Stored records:
+ + + +
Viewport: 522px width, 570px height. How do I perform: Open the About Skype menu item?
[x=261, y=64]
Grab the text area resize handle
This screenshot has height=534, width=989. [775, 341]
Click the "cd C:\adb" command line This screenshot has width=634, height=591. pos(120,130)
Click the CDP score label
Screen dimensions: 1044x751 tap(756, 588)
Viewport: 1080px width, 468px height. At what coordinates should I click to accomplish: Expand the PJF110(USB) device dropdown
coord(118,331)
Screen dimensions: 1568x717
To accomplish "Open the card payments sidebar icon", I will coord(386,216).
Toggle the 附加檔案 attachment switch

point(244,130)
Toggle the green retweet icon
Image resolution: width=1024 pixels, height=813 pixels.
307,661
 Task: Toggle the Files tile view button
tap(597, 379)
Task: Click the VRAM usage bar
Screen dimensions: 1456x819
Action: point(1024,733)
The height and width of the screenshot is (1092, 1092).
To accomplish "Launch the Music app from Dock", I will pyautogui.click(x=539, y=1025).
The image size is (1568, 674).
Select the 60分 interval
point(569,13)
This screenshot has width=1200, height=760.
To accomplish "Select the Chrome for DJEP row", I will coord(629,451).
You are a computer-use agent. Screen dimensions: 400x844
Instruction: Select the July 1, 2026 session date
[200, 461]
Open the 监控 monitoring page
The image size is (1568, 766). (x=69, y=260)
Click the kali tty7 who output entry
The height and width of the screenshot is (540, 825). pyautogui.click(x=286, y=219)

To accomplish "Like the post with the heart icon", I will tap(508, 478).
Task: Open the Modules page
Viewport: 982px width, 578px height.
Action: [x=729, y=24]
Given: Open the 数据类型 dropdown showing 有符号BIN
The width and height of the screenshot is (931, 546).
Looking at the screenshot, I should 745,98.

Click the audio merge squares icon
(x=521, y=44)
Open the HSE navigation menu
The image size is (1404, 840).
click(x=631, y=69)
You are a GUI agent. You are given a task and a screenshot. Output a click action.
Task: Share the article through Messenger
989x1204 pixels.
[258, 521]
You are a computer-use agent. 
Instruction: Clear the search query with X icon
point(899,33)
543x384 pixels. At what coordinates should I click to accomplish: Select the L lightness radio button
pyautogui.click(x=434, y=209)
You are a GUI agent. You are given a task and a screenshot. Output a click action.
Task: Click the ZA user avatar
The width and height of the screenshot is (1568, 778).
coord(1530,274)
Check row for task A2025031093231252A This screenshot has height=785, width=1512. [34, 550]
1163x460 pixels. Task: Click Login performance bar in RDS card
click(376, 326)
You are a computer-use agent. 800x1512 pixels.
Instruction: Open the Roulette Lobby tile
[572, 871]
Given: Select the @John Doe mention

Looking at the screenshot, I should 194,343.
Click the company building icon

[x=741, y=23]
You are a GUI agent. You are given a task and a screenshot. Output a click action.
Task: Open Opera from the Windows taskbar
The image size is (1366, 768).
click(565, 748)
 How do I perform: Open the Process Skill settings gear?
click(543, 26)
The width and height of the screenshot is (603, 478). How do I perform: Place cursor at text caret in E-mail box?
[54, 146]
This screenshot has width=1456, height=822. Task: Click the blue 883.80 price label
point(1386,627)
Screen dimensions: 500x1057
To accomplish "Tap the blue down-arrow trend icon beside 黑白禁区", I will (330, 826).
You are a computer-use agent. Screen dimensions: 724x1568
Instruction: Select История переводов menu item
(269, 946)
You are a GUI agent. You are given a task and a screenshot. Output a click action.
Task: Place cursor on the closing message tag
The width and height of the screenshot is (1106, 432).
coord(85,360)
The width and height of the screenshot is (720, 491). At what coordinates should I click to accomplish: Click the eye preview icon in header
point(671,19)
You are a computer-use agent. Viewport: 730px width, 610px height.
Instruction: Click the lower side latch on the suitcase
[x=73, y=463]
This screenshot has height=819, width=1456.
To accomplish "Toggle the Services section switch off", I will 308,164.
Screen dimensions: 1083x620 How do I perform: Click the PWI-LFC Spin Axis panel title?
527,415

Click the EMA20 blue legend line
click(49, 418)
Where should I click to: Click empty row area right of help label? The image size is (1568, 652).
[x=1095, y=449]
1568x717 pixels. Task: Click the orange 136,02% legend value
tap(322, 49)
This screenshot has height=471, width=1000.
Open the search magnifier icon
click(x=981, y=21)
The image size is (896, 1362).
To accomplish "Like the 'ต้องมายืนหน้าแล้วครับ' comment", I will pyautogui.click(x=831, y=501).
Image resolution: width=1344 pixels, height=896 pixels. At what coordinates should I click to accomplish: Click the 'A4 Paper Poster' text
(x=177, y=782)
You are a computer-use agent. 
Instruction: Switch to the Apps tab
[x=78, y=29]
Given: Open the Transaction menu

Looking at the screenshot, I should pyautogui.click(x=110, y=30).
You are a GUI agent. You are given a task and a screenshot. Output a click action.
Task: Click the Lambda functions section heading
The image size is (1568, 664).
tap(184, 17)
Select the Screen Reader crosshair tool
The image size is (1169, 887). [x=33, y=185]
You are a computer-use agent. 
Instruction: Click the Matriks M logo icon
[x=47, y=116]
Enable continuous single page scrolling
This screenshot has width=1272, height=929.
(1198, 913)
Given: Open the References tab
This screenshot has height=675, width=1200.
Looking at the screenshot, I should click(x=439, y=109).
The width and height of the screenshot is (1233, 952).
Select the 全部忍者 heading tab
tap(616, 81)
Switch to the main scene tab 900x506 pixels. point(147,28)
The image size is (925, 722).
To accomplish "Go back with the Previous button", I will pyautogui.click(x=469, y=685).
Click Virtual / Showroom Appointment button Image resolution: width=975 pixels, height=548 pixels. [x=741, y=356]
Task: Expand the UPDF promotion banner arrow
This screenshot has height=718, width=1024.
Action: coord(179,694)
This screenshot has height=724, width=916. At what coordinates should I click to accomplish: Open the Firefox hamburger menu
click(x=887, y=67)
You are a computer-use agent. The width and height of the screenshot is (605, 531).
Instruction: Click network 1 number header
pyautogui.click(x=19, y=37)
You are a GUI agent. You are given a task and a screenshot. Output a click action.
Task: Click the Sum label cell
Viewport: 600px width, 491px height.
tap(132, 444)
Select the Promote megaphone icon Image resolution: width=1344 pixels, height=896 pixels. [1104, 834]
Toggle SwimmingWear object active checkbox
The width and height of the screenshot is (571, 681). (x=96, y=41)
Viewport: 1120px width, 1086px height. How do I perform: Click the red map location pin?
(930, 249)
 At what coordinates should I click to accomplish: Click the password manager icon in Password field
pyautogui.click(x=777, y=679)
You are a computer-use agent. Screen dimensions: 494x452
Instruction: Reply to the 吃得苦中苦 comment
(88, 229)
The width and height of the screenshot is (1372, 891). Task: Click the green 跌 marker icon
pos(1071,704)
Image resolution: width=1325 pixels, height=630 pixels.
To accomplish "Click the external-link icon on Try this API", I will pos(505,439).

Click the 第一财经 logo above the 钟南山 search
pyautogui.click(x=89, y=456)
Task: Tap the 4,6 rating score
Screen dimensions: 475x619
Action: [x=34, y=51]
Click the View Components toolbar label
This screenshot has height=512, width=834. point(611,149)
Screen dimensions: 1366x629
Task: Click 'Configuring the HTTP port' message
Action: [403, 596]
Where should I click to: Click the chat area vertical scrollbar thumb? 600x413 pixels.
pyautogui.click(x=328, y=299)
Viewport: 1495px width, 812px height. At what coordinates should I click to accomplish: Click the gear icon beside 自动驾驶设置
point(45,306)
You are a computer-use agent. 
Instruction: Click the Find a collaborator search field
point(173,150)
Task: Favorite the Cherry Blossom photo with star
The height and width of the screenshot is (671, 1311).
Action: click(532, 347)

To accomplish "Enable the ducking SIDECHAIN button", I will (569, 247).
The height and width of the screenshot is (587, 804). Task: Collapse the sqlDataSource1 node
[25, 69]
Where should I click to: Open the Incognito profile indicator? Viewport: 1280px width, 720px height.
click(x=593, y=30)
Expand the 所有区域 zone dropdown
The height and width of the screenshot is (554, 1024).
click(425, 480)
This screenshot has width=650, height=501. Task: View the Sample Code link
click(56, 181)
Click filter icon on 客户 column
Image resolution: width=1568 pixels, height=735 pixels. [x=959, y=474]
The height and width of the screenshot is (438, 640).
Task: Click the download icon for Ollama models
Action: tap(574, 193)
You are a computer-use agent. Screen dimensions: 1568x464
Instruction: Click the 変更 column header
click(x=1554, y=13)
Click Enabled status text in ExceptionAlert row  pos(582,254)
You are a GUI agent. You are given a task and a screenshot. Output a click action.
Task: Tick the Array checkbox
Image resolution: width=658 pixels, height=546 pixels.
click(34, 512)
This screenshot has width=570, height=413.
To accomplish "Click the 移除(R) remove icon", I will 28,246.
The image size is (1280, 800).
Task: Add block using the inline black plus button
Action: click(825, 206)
+ + + +
What the task asks:
Please extract the items from the line containing "This screenshot has height=819, width=1456." through the line containing "(x=177, y=782)", both included, and repeat them line for line with no changes.

Result of this exercise:
This screenshot has height=819, width=1456.
To accomplish "Toggle the Services section switch off", I will 308,164.
Screen dimensions: 1083x620 How do I perform: Click the PWI-LFC Spin Axis panel title?
527,415

Click the EMA20 blue legend line
click(49, 418)
Where should I click to: Click empty row area right of help label? The image size is (1568, 652).
[x=1095, y=449]
1568x717 pixels. Task: Click the orange 136,02% legend value
tap(322, 49)
This screenshot has height=471, width=1000.
Open the search magnifier icon
click(x=981, y=21)
The image size is (896, 1362).
To accomplish "Like the 'ต้องมายืนหน้าแล้วครับ' comment", I will pyautogui.click(x=831, y=501).
Image resolution: width=1344 pixels, height=896 pixels. At what coordinates should I click to accomplish: Click the 'A4 Paper Poster' text
(x=177, y=782)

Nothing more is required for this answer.